Best Efforts by an Association to Obtain Full Replacement Value Coverage

As most — if not all — condominium associations in South Florida have encountered substantial cost increases to insure their property, many board members and unit owners are questioning whether this financial burden can be avoided by obtaining lesser insurance coverage. While this approach may sound tempting to avoid extreme increases in an association’s budget or the levying of a special assessment, condominium associations in the State of Florida must comply with the minimum insurance coverage requirements set forth in Chapter 718, Florida Statutes (the “Act”), and run the risk of being found in violation of the Act for failing obtain the minimum required insurance coverage.

Under Florida law, residential condominiums must obtain “adequate property insurance” pursuant to Section 718.111(11)(a), Florida Statutes, as follows:

Adequate property insurance, regardless of any requirement in the declaration of condominium for coverage by the association for full insurable value, replacement cost, or similar coverage, must be based on the replacement cost of the property to be insured as determined by an independent insurance appraisal or update of a prior appraisal. The replacement cost must be determined at least once every 36 months.

While the foregoing language makes it clear that adequate insurance means full replacement cost, Section 718.111(11)(f)(1)-(2), Florida Statutes, describes what property must be insured. Specifically, the following property must be insured:

1. All portions of the condominium property as originally installed or replacement of like kind and quality, in accordance with the original plans and specifications.

2. All alterations or additions made to the condominium property or association property as a material alteration or substantial addition to the common elements.

When considering the replacement cost of an association’s property and the insurance thereon, an important consideration is the deductibles on the insurance policies.

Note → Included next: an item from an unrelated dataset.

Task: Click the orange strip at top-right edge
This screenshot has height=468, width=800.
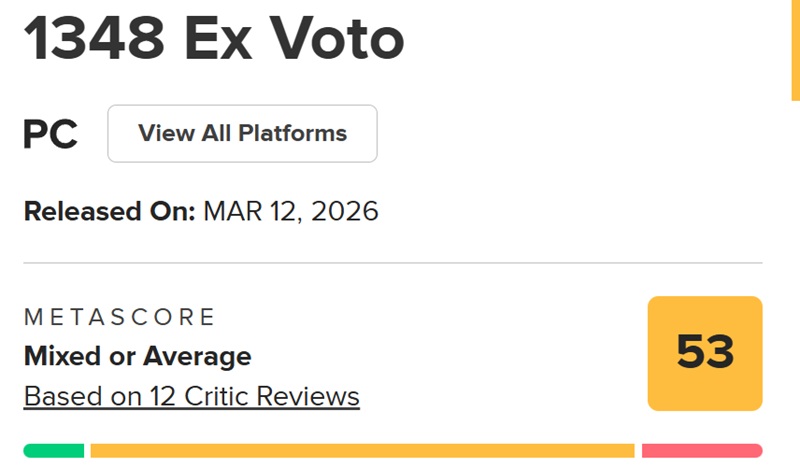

Pursuant to Section 718.111(11)(c)(1)-(3), Florida Statutes, “[p]olicies may include deductibles as determined by the board[,]” but the approved deductibles must comply the following:

1. The deductibles must be consistent with industry standards and prevailing practice for communities of similar size and age, and having similar construction and facilities in the locale where the condominium property is situated.

2. The deductibles may be based upon available funds, including reserve accounts, or predetermined assessment authority at the time the insurance is obtained.

3. The board shall establish the amount of deductibles based upon the level of available funds and predetermined assessment authority at a meeting of the board in the manner set forth in s. 718.112(2)(e).1

Notably, this section on deductibles requires their approval annually at a meeting on fourteen (14) days of notice, similar to a budget meeting. This is an important statutory formality that should not be overlooked in the rush of renewal season.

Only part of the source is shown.